Building a Virtual Private Network with Linux

Arthur Donkers

Figure 1 | Figure 2 | Figure 3 | Sidebar 1 | Sidebar 2 | Listing 1

Connecting different locations used to be a question of dedicated lines, expensive routers, and a lot of proprietary protocols. Apart from being cumbersome, it cost a lot of manpower and money to keep a link like that up and running. And if the different locations were situated in different countries (or even continents), it could run into a very expensive adventure.

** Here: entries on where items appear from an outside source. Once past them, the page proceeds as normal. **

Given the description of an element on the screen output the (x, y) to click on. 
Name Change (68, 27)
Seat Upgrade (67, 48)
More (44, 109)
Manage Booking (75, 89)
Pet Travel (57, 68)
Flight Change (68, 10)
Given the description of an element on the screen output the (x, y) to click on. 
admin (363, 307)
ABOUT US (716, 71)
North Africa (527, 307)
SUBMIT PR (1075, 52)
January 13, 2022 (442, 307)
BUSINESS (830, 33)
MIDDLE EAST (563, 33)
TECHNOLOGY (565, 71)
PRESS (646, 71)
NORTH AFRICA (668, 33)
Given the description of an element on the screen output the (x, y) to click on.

Now (actually for more than 20 years), there is the magical network called the Internet that spans the globe and offers world-wide connectivity for local rates. So, what would be better than connecting the aforementioned locations via the Internet? Apart from a few minor problems like security, there is nothing to keep us from doing so. To solve the security problem, and some others, you can use a so-called Virtual Private Network or VPN. With this technique, you can extend your local corporate network over the Internet without compromising your corporate security or fundamentally rearranging your network topology.

This article will discuss how to build a virtual private network using Linux, a UNIX-compatible operating system developed on the Internet. Linux is available in source and can easily be adapted to your own hardware. It is currently available for PCs based on the Intel architecture, Sun SPARC machines, and Digital AXP (Alpha) machines (among others).

Introduction

Building a VPN can be a daunting task. A lot of details must be taken care of, and the task may involve a few programming skills to get the job done. I hope to get you started in the right direction. Each network environment has its own specifics, and therefore needs one or more specific solutions.